There I was high in the Andes Mountains in Peru in an area the locals called Puna. It was barren and covered with rocks. The plants were all stunted. I didn’t see any that were higher than about a foot tall. It was so windy it almost knocked me off my feet a few times.
Fortunately, the day was clear and beautiful… but I knew we would be going up over 10,000 feet, so I was careful before I went. I used a native root to help me get used to the thin mountain air.
I was the only one in our party who didn’t get what the locals call soroche, or altitude sickness.
I used it again when I climbed Mount Kilimanjaro in Africa, and I was the only one on that expedition who didn’t get altitude sickness.
The root I used is called maca, and it turns out that not only does the plant it comes from adapt to high altitude, but when you eat it, the root passes that ability on to you.
It does more than just help you adjust to altitude, though. Peruvian maca has the remarkable property of improving oxygen transport in your body. This increases endurance, energy levels, and mental clarity.
It’s one of the only foods that can survive the frost at high altitudes. It even grows faster as the temperature gets colder. It grows low to the ground, and huddles together making mats on the ground.

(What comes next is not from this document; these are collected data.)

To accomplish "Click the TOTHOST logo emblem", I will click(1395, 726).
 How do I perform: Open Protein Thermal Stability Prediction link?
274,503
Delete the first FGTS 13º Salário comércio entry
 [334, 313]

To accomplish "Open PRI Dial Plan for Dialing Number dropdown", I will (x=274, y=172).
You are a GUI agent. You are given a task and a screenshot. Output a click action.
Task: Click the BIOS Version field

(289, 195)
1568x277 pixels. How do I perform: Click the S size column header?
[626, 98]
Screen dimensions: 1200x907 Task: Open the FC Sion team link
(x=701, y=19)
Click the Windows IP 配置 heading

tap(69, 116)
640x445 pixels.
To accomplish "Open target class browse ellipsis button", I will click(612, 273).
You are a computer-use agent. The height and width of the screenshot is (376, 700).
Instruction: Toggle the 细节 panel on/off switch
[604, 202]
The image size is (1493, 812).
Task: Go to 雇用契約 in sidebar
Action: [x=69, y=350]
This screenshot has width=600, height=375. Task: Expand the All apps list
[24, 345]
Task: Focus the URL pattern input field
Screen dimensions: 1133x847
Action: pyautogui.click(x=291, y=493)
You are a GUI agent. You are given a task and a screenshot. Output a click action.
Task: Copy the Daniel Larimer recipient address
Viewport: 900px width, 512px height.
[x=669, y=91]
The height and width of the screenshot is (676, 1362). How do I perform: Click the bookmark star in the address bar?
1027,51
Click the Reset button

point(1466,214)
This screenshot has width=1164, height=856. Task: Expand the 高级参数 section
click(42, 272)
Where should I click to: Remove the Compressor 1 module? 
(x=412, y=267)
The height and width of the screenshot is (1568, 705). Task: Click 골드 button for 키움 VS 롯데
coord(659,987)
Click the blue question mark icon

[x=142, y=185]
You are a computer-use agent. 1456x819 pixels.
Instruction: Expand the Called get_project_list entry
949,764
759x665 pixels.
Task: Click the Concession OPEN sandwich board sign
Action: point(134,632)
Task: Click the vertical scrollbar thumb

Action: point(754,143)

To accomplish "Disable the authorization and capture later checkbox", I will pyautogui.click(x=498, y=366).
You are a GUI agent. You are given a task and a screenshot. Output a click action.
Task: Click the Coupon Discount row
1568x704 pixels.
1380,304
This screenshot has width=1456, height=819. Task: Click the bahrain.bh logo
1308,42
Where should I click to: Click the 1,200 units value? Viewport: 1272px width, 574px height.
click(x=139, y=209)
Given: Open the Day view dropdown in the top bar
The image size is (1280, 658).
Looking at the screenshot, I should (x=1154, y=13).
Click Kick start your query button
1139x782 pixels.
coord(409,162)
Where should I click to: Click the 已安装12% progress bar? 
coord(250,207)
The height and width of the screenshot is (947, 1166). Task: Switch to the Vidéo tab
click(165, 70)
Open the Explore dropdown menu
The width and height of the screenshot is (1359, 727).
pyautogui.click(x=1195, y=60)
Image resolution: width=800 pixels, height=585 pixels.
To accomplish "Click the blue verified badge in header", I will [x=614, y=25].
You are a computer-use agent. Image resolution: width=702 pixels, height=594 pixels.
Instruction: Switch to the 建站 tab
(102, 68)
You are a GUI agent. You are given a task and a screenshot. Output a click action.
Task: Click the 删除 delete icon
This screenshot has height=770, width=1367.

Part of the reason maca is so effective at improving the way you use oxygen is its malic acid. It helps cells use sugar for fuel when oxygen levels are low.
Living high up in the Andes is tough, and oxygen is scarce. At 14,000 feet, your oxygen levels are going to be low. Maca is also rich in iron, which you need to make blood and facilitate oxygen transport.
But even if you’re not climbing up into high altitude, you can benefit from maca during other activities. Maca would be great to use before you go skiing. Or you can use it before you work out. Ancient Peruvians fed maca to their armies to improve endurance and stamina.
Or how about if you go snorkeling? If you take maca, you can go down deeper in the water because your body is going to get better oxygenation.